If you’re using WP Engine to host the standalone blog, deploy tools can retrieve a recent database dump for you automatically. For this to work, you’ll need to provide your FTP credentials when running single_to_multisite_migration.
Here’s an example:
$ fab single_to_multisite_migration:blogname,53,myinstallname.wpengine.com,ftpusername,ftppassword
If you’re not using WP Engine, you’ll need to get a database dump by some other means. Once you have it, place it in the root directory of your multisite project repo. The single_to_multisite_migration command expects a mysql.sql file in this location, so you may need to rename your dump file to meet this expectation.
After you have the mysql.sql dump in the root of your multisite project repo:
$ fab single_to_multisite_migration:blogname,53
Step three: wait… rejoice! Your multisite_migration.sql file is ready!
Depending how big your standalone blog’s database is, it may take a while for the command to finish.
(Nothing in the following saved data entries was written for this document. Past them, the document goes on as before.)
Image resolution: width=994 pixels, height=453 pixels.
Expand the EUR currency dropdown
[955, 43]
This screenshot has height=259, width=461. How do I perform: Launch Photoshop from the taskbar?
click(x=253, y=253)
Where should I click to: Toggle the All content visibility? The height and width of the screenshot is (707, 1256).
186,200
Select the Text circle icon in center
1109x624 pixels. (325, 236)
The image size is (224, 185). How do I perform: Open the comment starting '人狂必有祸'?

Step four: apply the multisite_migration.sql file to your multisite database
I leave it up to you to decide how to best to apply the migration file to your database. You may be able to import the sql using phpMyAdmin, or, if you’re using WP Engine, you might contact their lovely support staff and ask them to apply it for you. Be clear that you DO NOT want to drop all tables in your multisite database before importing the multisite_migration.sql file.
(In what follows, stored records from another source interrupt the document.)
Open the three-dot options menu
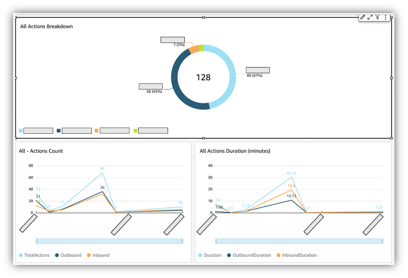click(x=386, y=18)
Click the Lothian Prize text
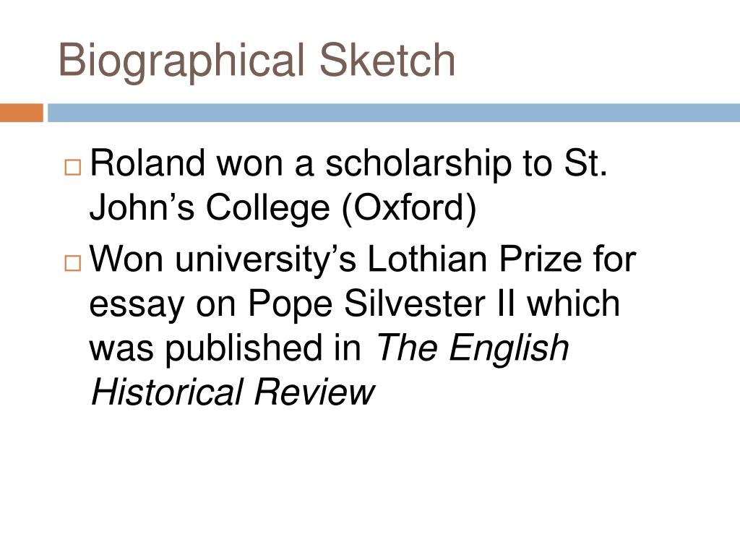This screenshot has width=740, height=555. pyautogui.click(x=474, y=258)
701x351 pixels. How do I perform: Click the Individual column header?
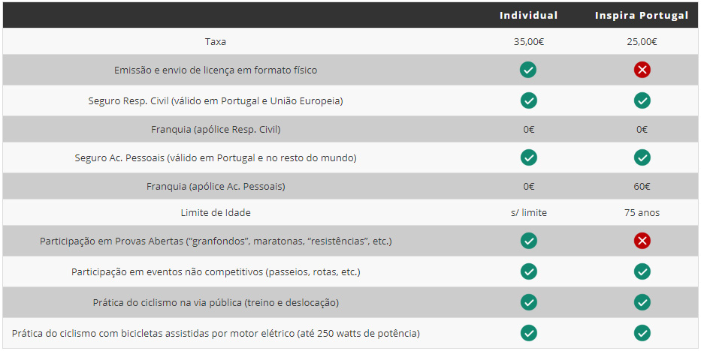(528, 15)
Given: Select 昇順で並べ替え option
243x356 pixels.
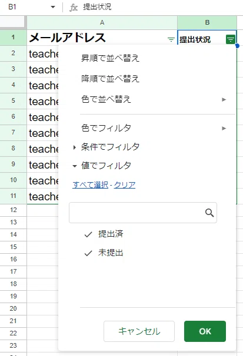Looking at the screenshot, I should point(110,58).

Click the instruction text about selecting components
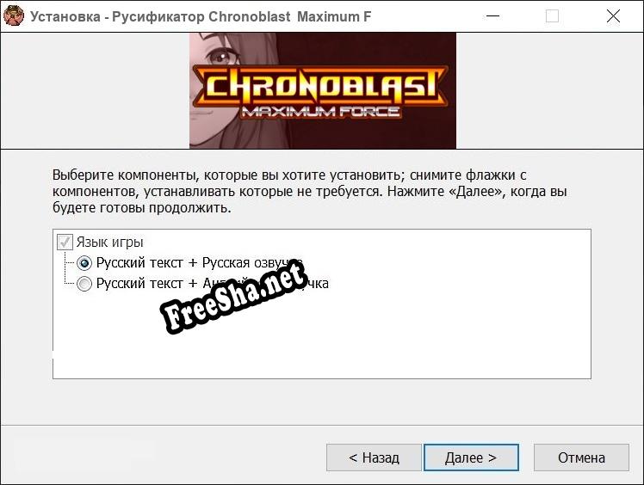click(310, 191)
Aside from renaming the standalone blog’s tables, what does single_to_multisite_migration do?
Great question. Here’s the short list:
- Finds the maximum user ID in your multisite database and uses that value to offset the ID’s of users in your standalone blog’s wp_users table so that they can be inserted into the multisite database without duplicate primary key errors.
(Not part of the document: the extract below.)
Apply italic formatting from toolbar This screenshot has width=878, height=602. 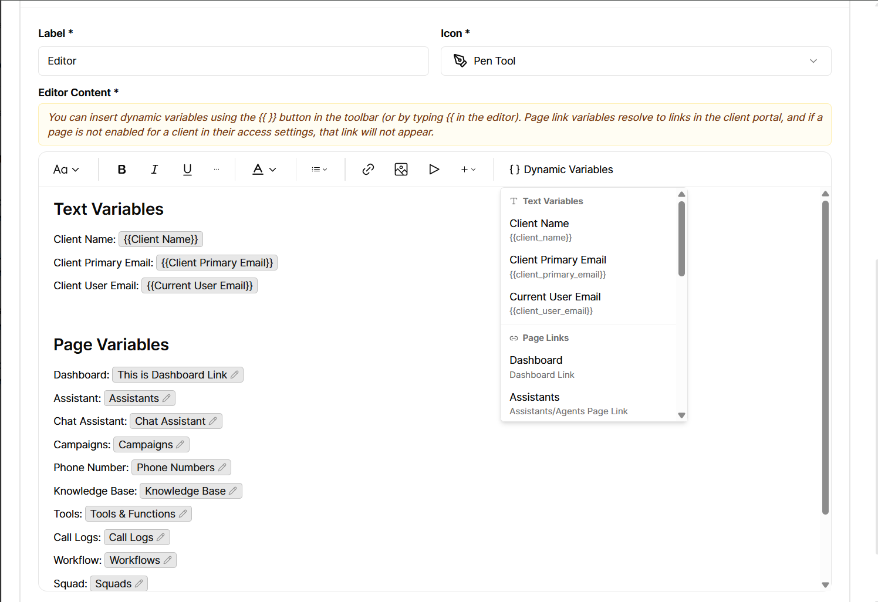click(154, 170)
- Finds the maximum user meta ID in your multisite database and uses that value to offset the umeta_id's in your standalone blogs wp_usermeta table so that user meta can be inserted into the multisite database without duplicate primary key errors.
- Retains the siteurl and home values in your multisite “skeleton” site’s wp_[new_blog_id]_options table. This means that you won’t have to (re)set your new multisite blog’s site url and home url values after applying the multisite_migration.sql file.
- Looks through all of the standalone blog's posts to find "wp-content/uploads/" and replace it with "wp-content/blogs.dir/[new_blog_id]/files/" to help with migrating uploads to the multisite install.
- Uses REPLACE, UPDATE and some tricky subqueries to insert or update rows. This means you can apply the multisite_migration.sql file to your multisite database and avoid duplicate wp_users and wp_usermeta entries. Helpful if you need to run several incremental migrations to get all of a blog’s content before making the official transition to the multisite install.
Migrating uploads
The other thing you'll need to do is move your standalone blog's uploads directory. The single_to_multisite_migration command doesn't do this for you. You'll have to manually move the contents of the standalone blog's "wp-content/uploads/" to the multisite install "wp-content/blogs.dir/[new_blog_id]/files/" directory.
Test your migrations thoroughly before deploying.
We’ve tested and used this method several times with great success. It works well for us.
That said, remember to thoroughly test migrations before applying them to any production environment.
Break your local development site or your staging server first and be happy about it! Then fix any mistakes and you'll be ready to apply to your production database.